Let $p,q \geq 1$ be such that $\frac{1}{p} + \frac{1}{q} = 1$. Show that:

$$\|fg\|_1 \leq \|f\|_p \|g\|_q$$. I proved this statement using Young's Inequality. I am now asked to show the following:

If instead, $p,q,s \geq 1$ be such that $\frac{1}{p} + \frac{1}{q} = \frac{1}{s}$, show that if $f \in L^p(\mathbb{R}), g \in L^q(\mathbb{R})$ then $fg \in L^s(\mathbb{R})$ and that $$\|fg\|_s \leq \|f\|_p \|g\|_q$$. I feel as though I should prove the inequality first;

I attempted the prove it from scratch, following similar methods for the first inequality I stated, however I fell quickly into trouble with the $1/s$ term, and I'm really not sure how to go about it. I feel as though it should be doable directly using the first inequality, but again I am not sure how to prove it.
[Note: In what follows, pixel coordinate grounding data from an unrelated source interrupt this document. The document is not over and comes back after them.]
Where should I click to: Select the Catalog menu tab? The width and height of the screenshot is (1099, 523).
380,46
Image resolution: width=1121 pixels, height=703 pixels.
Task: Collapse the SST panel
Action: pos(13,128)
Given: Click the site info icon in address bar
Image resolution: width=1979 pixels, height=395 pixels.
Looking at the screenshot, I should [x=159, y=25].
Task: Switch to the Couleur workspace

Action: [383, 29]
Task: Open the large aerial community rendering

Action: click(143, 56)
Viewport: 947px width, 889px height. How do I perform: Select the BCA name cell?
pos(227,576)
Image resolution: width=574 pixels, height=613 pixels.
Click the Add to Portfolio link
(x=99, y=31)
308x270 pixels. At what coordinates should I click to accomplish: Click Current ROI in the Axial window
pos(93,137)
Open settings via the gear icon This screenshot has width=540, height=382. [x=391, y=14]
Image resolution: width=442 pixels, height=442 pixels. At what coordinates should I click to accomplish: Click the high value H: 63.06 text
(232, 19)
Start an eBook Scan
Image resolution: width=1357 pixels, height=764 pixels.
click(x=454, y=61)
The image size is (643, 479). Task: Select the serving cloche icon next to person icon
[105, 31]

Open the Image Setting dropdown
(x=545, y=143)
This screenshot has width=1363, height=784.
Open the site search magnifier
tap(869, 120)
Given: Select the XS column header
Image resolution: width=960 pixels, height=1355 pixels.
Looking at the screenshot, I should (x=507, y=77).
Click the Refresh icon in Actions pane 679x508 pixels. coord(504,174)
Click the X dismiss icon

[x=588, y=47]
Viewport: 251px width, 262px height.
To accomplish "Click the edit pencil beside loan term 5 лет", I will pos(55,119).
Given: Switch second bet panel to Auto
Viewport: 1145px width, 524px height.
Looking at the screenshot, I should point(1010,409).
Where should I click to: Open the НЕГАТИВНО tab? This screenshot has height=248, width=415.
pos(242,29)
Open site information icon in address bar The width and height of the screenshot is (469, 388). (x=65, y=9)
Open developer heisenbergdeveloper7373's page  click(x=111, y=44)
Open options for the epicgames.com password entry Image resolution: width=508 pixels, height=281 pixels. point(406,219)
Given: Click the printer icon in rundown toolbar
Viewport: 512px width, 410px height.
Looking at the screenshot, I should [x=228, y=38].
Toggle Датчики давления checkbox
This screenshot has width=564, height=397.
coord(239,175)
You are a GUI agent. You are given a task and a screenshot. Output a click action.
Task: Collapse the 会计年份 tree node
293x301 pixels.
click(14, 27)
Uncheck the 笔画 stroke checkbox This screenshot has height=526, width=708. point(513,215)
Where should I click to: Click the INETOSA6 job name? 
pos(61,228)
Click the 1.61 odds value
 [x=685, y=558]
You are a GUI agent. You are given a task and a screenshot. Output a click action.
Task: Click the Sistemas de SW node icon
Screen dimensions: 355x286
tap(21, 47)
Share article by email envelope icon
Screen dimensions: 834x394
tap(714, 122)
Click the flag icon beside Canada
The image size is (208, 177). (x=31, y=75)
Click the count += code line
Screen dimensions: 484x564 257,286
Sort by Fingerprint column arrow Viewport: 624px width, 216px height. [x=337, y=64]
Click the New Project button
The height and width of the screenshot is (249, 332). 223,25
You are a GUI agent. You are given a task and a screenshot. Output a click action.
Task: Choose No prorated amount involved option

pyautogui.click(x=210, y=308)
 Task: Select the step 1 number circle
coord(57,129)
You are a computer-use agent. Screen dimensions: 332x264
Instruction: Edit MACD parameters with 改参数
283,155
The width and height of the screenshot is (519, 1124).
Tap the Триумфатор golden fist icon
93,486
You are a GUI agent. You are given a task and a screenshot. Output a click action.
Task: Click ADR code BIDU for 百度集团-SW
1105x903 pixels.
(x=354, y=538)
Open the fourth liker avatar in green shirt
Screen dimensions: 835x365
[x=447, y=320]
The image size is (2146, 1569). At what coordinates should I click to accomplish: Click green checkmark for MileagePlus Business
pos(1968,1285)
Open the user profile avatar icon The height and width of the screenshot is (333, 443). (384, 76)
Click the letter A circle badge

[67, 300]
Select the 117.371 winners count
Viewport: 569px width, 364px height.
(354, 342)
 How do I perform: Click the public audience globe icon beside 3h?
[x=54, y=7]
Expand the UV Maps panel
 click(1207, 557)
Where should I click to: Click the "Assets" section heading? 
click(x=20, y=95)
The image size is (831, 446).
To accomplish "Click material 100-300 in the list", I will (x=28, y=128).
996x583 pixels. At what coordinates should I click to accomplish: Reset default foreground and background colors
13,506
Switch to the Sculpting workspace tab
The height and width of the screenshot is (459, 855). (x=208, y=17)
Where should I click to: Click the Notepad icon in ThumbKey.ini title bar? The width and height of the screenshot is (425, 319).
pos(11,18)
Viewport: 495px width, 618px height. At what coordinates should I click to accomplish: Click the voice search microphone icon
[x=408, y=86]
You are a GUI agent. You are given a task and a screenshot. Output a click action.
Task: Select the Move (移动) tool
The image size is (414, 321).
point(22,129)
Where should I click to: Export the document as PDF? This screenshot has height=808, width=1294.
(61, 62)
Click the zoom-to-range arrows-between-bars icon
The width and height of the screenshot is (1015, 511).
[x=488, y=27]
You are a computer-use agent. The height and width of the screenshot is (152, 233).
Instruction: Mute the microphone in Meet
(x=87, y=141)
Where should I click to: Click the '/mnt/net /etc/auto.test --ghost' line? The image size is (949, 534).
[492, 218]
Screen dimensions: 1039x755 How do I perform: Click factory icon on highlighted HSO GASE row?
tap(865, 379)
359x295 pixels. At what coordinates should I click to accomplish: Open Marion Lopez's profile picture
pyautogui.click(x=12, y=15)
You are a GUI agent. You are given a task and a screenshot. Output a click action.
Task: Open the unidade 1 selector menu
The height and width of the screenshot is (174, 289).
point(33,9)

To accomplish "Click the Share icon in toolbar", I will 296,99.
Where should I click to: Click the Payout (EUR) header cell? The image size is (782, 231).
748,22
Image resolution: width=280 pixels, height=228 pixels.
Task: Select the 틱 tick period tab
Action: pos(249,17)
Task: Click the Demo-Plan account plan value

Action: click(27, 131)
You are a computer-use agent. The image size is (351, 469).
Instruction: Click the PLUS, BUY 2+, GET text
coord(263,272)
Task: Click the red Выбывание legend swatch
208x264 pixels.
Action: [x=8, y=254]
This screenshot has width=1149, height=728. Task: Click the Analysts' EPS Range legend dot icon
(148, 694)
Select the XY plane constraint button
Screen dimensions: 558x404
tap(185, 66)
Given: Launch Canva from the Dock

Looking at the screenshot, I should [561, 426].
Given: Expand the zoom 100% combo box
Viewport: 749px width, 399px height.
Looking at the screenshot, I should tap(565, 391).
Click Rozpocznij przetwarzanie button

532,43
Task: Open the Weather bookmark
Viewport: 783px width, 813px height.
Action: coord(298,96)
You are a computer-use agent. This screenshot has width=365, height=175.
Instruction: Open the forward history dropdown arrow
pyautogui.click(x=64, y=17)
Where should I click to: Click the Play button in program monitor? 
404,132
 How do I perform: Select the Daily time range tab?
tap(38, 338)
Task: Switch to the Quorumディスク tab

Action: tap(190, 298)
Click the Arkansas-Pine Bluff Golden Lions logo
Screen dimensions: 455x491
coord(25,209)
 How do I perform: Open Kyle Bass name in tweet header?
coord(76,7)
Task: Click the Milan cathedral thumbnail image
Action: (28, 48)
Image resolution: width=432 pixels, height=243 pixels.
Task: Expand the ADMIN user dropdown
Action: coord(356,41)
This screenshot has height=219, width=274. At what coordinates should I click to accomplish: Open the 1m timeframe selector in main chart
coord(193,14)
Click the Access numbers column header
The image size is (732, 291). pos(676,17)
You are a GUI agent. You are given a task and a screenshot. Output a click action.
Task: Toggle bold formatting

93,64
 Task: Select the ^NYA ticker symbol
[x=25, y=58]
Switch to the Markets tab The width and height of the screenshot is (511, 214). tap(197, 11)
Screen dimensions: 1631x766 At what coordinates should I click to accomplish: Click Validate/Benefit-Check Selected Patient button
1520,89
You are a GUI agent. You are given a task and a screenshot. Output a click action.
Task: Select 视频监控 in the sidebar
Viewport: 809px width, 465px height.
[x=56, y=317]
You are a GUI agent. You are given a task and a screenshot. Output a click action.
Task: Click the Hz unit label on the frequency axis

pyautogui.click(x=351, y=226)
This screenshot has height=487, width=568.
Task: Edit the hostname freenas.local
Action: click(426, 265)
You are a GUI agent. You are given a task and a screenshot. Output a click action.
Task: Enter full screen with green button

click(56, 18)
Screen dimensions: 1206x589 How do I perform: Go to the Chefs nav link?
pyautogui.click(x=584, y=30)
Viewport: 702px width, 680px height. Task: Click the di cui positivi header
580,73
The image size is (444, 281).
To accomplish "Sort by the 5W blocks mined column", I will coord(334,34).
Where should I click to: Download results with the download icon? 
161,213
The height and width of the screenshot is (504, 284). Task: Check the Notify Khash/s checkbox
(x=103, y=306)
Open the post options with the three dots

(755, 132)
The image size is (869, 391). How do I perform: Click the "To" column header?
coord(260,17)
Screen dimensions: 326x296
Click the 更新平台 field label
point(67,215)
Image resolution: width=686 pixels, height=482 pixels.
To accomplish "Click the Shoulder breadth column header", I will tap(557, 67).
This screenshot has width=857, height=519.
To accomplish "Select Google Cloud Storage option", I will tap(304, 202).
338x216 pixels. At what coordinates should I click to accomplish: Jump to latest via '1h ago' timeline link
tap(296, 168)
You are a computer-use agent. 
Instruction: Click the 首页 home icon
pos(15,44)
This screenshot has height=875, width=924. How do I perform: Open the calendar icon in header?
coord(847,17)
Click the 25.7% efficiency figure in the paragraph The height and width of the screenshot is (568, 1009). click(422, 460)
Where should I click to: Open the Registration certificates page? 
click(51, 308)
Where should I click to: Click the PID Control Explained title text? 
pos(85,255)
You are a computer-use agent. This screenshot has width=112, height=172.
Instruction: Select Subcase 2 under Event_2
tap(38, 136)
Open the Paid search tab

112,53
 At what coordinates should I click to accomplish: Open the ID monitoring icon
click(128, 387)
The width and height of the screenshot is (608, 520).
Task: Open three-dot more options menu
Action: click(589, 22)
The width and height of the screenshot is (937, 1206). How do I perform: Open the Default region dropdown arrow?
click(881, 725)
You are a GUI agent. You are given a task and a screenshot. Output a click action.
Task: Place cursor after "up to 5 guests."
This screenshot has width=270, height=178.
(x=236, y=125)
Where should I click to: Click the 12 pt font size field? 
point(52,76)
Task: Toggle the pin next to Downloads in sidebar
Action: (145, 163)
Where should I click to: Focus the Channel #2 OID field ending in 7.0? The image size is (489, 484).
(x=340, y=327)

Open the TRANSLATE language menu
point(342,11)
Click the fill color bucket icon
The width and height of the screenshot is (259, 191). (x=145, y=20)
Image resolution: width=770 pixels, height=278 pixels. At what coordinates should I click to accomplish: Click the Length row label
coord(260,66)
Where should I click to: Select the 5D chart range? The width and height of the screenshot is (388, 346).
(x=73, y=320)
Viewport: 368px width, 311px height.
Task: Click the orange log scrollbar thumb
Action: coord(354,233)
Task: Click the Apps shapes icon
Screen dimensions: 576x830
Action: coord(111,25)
Any help would be appreciated, thank you.

edit: using $\frac{1}{p/s} + \frac{1}{q/s} = 1$ we have from the original holders inequality:

$\|fg\|_1 \leq \|f\|_{p/s} \|g\|_{q/s}$, but $$\|f\|_{p/s} = \left( \int_\mathbb{R} |f|^{p/s} \right)^{s/p}$$, similary for $g$. I was having torubles manipulating these to get the required inequality.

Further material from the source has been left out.